[Goal of the exercise] Whenever the word "will" appears in a line of the data below, copy that line.

[Data excerpts]
━━━━━━

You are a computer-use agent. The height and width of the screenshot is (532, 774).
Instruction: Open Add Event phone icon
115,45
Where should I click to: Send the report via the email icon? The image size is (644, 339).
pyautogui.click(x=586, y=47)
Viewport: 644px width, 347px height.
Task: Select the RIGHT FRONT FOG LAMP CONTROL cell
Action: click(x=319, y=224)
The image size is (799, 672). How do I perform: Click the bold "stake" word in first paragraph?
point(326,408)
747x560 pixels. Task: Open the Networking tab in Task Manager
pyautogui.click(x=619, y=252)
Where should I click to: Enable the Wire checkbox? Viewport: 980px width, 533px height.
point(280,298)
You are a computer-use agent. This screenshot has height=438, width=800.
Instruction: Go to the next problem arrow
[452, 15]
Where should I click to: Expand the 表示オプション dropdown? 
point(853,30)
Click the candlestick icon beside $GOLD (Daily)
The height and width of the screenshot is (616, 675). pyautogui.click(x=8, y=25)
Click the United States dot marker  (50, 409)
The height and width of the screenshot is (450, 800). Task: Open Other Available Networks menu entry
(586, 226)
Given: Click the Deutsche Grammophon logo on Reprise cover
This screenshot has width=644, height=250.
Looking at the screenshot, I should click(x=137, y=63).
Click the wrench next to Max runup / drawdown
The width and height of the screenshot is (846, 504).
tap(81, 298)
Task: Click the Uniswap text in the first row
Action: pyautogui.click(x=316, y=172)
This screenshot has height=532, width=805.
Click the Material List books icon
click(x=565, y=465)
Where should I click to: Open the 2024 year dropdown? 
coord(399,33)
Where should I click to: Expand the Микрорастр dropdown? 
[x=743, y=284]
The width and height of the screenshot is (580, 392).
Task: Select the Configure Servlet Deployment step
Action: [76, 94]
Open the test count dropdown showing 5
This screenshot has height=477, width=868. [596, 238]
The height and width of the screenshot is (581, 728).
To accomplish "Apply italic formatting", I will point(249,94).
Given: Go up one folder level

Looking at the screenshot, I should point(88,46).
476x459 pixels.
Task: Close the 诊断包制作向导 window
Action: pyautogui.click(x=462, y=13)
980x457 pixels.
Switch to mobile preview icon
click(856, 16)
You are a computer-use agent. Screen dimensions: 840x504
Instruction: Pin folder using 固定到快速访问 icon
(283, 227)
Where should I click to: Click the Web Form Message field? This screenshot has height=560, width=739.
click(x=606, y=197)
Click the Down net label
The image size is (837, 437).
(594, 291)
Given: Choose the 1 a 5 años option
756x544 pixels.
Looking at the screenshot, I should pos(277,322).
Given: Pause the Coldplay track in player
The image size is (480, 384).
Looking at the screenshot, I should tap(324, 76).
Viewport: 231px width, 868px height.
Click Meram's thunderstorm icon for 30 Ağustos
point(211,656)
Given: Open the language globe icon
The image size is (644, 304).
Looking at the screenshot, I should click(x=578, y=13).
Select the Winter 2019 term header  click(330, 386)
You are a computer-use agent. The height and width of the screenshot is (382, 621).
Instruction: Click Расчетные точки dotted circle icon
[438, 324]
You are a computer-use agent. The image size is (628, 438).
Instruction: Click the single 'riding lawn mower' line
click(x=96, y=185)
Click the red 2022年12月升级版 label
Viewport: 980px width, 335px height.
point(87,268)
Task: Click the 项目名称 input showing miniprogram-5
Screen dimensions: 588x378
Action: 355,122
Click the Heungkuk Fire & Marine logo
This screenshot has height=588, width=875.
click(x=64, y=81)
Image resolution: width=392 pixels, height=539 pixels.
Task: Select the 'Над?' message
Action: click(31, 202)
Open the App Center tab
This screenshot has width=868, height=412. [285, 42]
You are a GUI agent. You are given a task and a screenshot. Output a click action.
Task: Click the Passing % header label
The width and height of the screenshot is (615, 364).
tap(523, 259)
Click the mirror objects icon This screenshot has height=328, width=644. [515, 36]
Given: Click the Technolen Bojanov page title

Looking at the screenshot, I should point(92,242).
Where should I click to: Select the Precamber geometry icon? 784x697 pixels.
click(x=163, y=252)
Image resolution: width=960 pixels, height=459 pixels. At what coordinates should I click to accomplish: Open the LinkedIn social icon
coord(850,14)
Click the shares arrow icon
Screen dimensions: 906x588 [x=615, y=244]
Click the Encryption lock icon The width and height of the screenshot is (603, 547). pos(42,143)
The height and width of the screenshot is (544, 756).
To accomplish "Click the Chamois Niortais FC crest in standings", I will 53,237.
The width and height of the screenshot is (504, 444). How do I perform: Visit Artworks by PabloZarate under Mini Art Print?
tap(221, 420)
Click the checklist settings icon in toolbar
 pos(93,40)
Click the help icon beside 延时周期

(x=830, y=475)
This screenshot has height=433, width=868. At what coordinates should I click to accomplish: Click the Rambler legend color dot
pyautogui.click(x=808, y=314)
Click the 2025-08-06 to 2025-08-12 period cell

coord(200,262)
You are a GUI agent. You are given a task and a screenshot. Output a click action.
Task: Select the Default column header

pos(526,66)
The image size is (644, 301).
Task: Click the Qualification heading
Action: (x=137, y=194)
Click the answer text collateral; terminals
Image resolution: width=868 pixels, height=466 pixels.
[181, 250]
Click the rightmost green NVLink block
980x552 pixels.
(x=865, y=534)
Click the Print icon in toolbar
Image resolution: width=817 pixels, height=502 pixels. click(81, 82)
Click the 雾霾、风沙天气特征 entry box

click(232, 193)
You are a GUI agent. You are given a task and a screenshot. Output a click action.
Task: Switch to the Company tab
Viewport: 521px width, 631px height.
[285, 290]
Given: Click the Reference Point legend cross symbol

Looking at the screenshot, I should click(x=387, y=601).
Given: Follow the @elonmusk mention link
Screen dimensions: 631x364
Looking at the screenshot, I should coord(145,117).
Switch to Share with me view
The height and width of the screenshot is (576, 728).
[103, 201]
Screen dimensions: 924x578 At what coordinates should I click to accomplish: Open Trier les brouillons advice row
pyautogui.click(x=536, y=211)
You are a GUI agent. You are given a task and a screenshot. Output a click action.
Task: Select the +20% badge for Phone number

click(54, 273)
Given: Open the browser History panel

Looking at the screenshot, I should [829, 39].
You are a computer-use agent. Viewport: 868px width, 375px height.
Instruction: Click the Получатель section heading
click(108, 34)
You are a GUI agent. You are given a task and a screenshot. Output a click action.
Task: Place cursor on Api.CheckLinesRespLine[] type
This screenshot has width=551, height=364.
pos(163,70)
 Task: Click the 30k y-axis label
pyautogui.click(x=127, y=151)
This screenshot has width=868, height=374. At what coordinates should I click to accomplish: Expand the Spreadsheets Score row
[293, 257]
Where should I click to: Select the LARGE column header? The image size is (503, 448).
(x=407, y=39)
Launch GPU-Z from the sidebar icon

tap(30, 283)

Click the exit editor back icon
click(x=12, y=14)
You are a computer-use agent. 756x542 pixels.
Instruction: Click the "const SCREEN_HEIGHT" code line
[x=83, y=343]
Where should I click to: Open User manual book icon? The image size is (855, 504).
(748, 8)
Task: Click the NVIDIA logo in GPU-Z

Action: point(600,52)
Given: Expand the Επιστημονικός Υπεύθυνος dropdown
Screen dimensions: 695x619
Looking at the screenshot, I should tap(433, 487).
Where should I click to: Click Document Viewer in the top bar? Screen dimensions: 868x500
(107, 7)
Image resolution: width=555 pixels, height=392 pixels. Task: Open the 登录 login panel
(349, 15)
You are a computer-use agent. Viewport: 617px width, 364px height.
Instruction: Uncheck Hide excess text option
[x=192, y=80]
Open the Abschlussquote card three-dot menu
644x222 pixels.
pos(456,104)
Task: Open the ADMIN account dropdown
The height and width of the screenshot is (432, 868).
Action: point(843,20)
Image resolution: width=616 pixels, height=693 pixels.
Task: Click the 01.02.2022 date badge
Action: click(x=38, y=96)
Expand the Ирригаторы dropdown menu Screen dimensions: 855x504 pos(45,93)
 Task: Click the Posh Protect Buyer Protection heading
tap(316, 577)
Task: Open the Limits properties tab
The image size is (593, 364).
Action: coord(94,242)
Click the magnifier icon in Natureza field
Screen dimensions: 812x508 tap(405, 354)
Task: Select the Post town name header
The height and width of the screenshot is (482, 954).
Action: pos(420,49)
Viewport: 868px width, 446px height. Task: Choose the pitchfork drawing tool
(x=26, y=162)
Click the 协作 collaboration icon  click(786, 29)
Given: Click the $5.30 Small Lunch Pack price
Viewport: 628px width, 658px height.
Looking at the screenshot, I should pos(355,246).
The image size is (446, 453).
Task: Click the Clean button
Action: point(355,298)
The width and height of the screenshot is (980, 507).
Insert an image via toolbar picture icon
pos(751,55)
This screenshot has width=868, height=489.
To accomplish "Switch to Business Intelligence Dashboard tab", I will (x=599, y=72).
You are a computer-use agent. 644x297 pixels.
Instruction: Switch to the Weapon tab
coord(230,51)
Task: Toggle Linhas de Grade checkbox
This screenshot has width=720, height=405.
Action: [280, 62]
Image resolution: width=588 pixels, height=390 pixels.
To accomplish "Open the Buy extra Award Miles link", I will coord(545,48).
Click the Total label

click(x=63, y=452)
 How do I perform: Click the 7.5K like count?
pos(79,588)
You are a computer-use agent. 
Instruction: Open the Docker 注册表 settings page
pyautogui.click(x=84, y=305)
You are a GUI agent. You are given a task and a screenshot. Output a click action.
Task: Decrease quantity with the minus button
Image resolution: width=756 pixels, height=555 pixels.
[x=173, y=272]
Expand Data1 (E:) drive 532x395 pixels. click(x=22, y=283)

━━━━━━

[Answer to this exercise]
To accomplish "Apply italic formatting", I will point(249,94).
To accomplish "Click the Chamois Niortais FC crest in standings", I will 53,237.
To accomplish "Switch to Business Intelligence Dashboard tab", I will (x=599, y=72).
To accomplish "Open the Buy extra Award Miles link", I will coord(545,48).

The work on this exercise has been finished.